J&K gets ready to assess damage

September 17, 2014 02:06 am | Updated December 04, 2021 11:28 pm IST - New Delhi:

People cross the damaged Srinagar-Jammu National Highway, the only road that connects Kashmir with the rest of the country, near Srinagar on Tuesday.Photo: Nissar Ahmad

People cross the damaged Srinagar-Jammu National Highway, the only road that connects Kashmir with the rest of the country, near Srinagar on Tuesday.Photo: Nissar Ahmad

As floodwaters recede in Jammu and Kashmir, the State government is gearing up to the challenge of assessing the damage to infrastructure.

The government asked the divisional commissioners on Monday to collate information on the damage.

“We have sent out instructions to district authorities to assess the damage to infrastructure and report back soon,” an official of the State Relief and Rehabilitation Department told The Hindu .

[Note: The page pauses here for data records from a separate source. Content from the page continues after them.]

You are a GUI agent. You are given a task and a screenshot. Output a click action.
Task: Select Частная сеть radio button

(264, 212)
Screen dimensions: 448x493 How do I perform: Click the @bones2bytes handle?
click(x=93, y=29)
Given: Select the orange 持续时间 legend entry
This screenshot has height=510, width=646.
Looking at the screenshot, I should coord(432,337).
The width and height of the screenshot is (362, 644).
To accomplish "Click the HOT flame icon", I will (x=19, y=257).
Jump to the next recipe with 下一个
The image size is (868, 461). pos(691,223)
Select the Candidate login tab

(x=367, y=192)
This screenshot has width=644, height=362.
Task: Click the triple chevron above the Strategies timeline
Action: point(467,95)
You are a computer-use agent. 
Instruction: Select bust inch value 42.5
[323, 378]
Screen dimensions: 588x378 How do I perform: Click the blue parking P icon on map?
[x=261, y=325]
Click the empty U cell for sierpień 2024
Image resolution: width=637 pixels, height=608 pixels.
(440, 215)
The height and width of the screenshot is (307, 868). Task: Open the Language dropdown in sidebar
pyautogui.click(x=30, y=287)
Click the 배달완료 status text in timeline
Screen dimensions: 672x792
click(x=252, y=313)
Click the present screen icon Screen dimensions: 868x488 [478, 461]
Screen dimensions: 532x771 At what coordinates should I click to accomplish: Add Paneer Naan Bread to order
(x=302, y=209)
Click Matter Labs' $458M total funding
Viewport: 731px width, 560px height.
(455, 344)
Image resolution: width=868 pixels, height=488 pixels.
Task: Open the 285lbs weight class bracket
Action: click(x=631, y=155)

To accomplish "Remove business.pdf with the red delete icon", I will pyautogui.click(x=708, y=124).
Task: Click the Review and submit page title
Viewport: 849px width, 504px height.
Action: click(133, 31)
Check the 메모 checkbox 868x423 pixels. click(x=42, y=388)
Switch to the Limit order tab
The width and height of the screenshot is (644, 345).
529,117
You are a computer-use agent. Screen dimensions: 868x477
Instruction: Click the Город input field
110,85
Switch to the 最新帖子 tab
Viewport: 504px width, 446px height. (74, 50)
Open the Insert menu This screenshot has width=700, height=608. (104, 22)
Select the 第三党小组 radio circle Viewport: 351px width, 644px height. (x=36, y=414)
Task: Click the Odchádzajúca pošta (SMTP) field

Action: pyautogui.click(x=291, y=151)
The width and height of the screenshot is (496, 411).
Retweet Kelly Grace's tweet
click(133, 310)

Big-ticket infrastructure projects may feel the impact of the flood. The biggest of them is the 345-km Jammu-Udhampur-Srinagar-Baramulla Railway Line being built by the Indian Railways at a projected cost of $13 billion. The railway line, declared a project of national importance, was slated to be operational by 2016. Another ambitious project, part of the railway line, is the Chenab river bridge in Kauri, set to be the tallest in the world at 359 metres. Efforts to reach out to the stranded population continued on Tuesday. Air India made arrangements to fly 21 inflatable boats from New York to Srinagar free of cost.